YOUR TASK
Continue the passage about the Cypriot central bank's gold sale, starting after its final sentence.

--- Begin SOURCE EXCERPT ---

Of course, to make it seem that the Cyprus central bank is “independent”, the “European creditors today left a possible gold sale in the hands of the Cypriot central bank, which manages 13.9 metric tons of the metal, according to the World Gold Council.” Naturally, it would not be very politically correct to give the impression that it is none other than the collateral and asset-starved European central bank that is effectively running local monetary policy of its member states, and certainly would not make Cypriots, already devoid of their uninsured bank deposits, happy that the next demand by the ECB for the privilege of staying in the EUR is for them to hand over the only real asset their country has.
More from Bloomberg:
“The decision is going to be taken by the central bank,” Draghi said after a meeting of euro-area finance officials in Dublin. “What’s important, however, is that what is being transferred to the government budget out of the profits made out of the sales of gold should cover first and foremost any potential loss that the central bank might have from its ELA.”

--- End SOURCE EXCERPT ---
--- Begin DATASET EXCERPT ---

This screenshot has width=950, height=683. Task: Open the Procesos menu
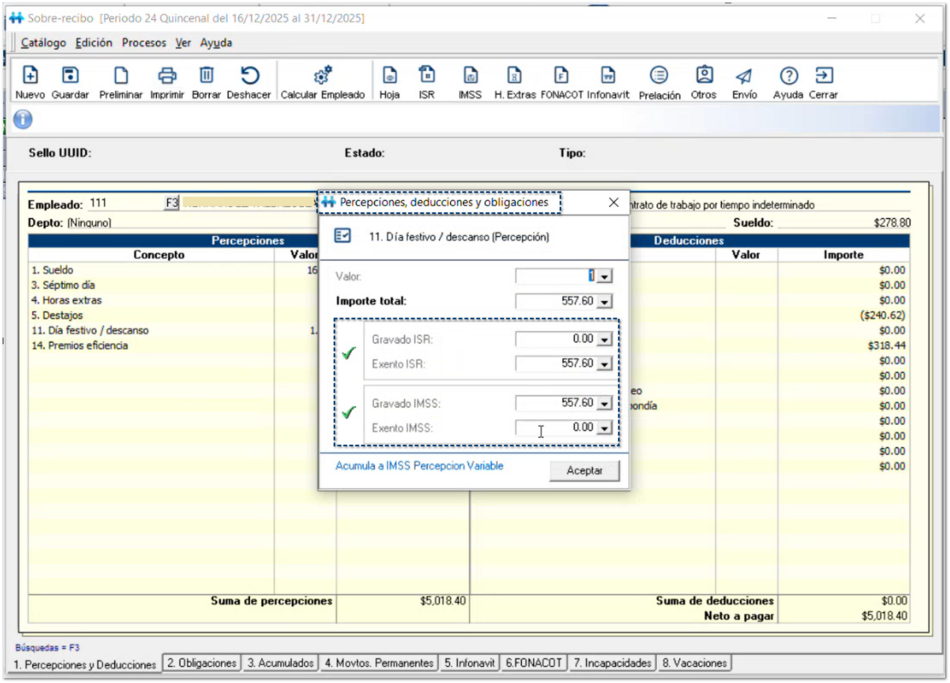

--- End DATASET EXCERPT ---

TASK RESPONSE
ELA stands for Emergency Liquidity Assistance, a lifeline that can be offered by national central banks in the euro region to commercial banks that can’t get funding.
Asked about a letter he wrote to Cyprus President Nicos Anastasiades, Draghi said the letter is “very, very clear.” He said the government must abide by the central bank’s handling of the gold stock, since it is independent from political control under European rules.
“The independence of central banks in the euro area is enshrined in the treaty,” Draghi said. “The ECB will look at developments in Cyprus from this angle.”
Speaking alongside Draghi, Dutch Finance Minister Jeroen Dijsselbloem said selling gold “has always been an option put forward by the Cypriot authorities.”
“But as mentioned in the program documentation, this is a decision to be made independently by the Cypriot central bank,” he said. “And it’s not any demand from the troika or the eurogroup.”
In other words, central banks are independent, except for when the ECB tells them to sell gold to cover losses for loans made by collateralizing already worthless assets, or simply created out of thin air and backed by the full faith and credit of the Euro.
Naturally, for every seller of gold, there is a buyer. The only question now is whether Cyprus’ gold will end up in the willing hands of China, Russia or the very ECB telling it to sell the gold, and at very depressed prices at that.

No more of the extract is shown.